Se la maggior parte dei governi in giro per il mondo guarda con prudenza e talvolta scetticismo al fenomeno delle criptovalute, dividendosi tra chi esprime ferma condanna e chi ne abbraccia la filosofia socio-economica, il Governo nigeriano ha deciso di imporre un ban totale sulla principale di esse: il Bitcoin.
Certo è sotto gli occhi di tutti una crescita esponenziale del fenomeno delle criptovalute, e contemporaneamente crescono i tentativi di truffa e di speculazione. Esempio tipico italiano è l'esperimento portato avanti con il software BitQT, tra i primi di questo tipo a sfruttare bot per il trading automatico in criptovalute.
Tornando però alla realtà nigeriana, secondo una delle principali piattaforme di criptovalute dell'Africa, Paxful, la Nigeria è seconda solo agli Stati Uniti per quanto riguarda il trading in BTC.
Per mettere le cose in prospettiva, basti pensare che da dicembre 2020 a maggio 2021 il volume in dollari di criptomonete ricevuto dagli utenti registrati nello Stato nigeriano è passato da 648 milioni a 2,4 miliardi USD. Senza contare poi il fatto che il reale volume di questi scambi è probabilmente molto, molto più grande, con tantissimi trade non rintracciabili dagli analisti.
Perché proprio la Nigeria?
Una serie di fattori, che vanno dalla repressione politica, passando per il controllo del conio circolante fino a un'inflazione a dir poco galoppante, hanno fatto sì che la Nigeria registrasse una crescita spropositata nel campo delle criptovalute. Inoltre, lo scambio di valuta straniera è in realtà un'attività quotidiana per molti nigeriani e le rimesse dei famigliari emigrati in giro per il mondo: nel solo 2020 ammontavano alla cifra record di ben 17 miliardi di dollari.
A febbraio il governo, spaventato dalla crescita improvvisa del fenomeno, ha dapprima vietato a tutti gli istituti finanziari del paese di trattare qualsivoglia transazione in criptovalute; poi, a fine luglio, ha annunciato la creazione di una valuta digitale governativa, sperando così di arginare l'utilizzo di cripto non-regolamentate.
In realtà dietro l'exploit del bitcoin in Nigeria si nascondono ragioni fortemente politiche: i nigeriani vedono nelle criptovalute un modo per proteggersi dalla repressione statale. Nell'ottobre scorso la Nigeria ha registrato alcune tra le più grandi proteste degli ultimi decenni, e la brutalità poliziesca non si è fatta aspettare. Ed è così che alcune ONG e gruppi di protesta si sono visti chiudere i loro conti in banca poiché usati per raccogliere fondi per aiutare i manifestanti e le vittime degli scontri.
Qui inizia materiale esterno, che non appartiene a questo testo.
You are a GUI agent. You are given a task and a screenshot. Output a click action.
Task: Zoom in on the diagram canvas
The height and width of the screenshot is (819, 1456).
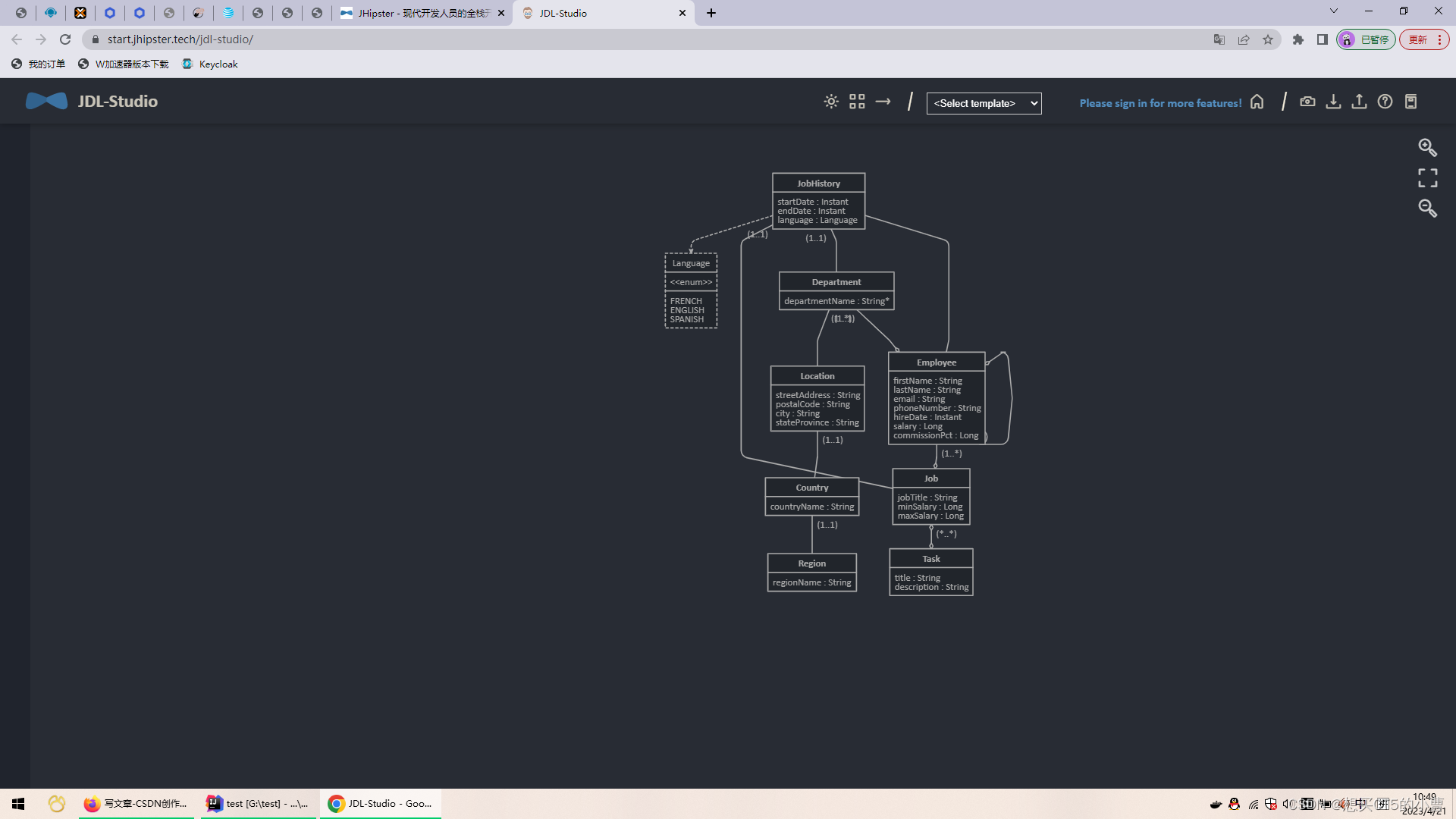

Un caso emblematico però è stato quella della Feminist Coalition (la "Coalizione Femminista"), un gruppo di 13 donne impegnate nel raccogliere fondi per supportare le sommosse in tutto il Paese. Quando i conti bancari di queste donne sono stati sospesi, il gruppo ha cominciato ad accettare donazioni in bitcoin, riuscendo così a guadagnare per la proprio causa l'equivalente di 150.000 dollari in BTC.
Lo stesso Jack Dorsey, fondatore di Twitter e supporter delle criptovalute, ha condiviso la pagina delle donazioni BTC sulla sua bacheca, facendo infuriare il Governo Nigeriano a tal punto da sospendere Twitter in maniera indefinita nel paese.
Questo e altri episodi hanno rafforzato l'idea che, per far fronte alle improvvise svolte autoritarie di governo e polizia, l'utilizzo di criptovalute non è solo conveniente, ma necessario. Ed è per questo che la maggior parte dei gruppi anti-governativi mantiene ora i propri fondi in forma di criptovalute e non più su un conto bancario.